→ **Task details**
An exact transcription of the lines from the one holding "This screenshot has height=560, width=924." to the end of the entries below, and nothing more, is the required answer. Please omit the pictures.

→ **Records for the exercise**
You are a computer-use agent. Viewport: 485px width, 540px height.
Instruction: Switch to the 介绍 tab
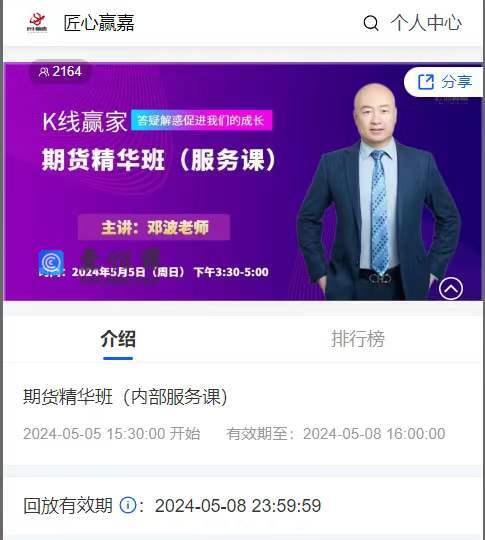point(118,339)
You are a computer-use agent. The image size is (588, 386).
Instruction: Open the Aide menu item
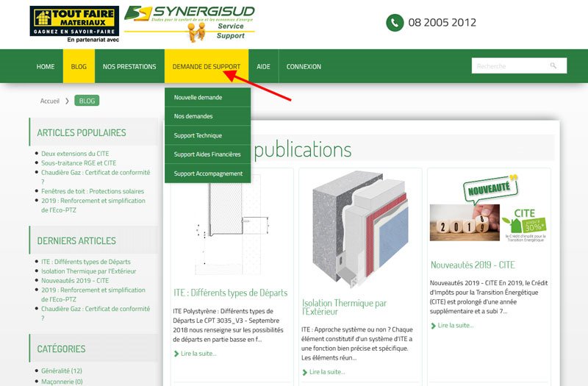263,67
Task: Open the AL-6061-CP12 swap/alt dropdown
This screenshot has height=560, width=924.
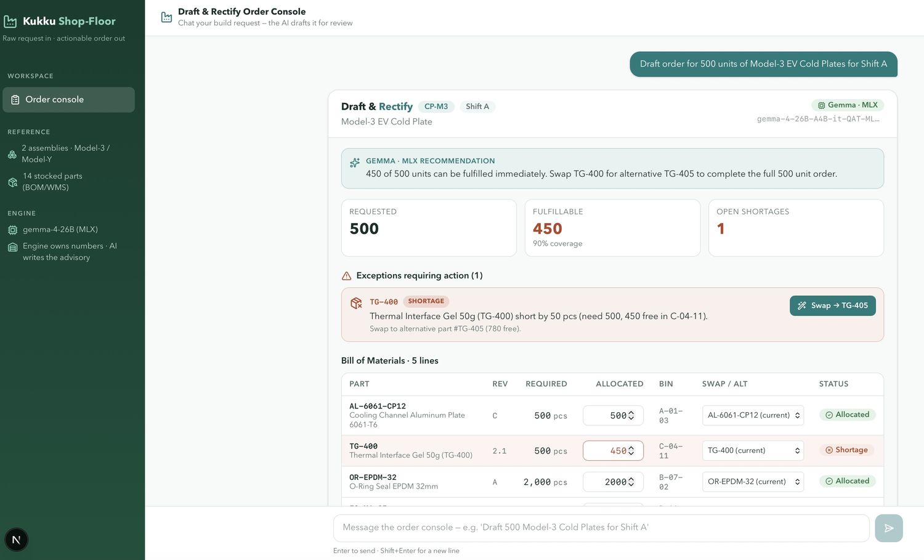Action: [753, 415]
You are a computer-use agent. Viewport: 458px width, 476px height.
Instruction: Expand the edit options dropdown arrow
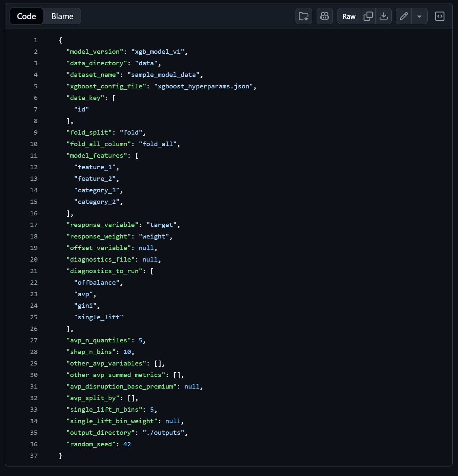tap(419, 16)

→ **Response to this task**
This screenshot has height=560, width=924.
Action: [753, 415]
You are a computer-use agent. Viewport: 458px width, 476px height.
Instruction: Expand the edit options dropdown arrow
tap(419, 16)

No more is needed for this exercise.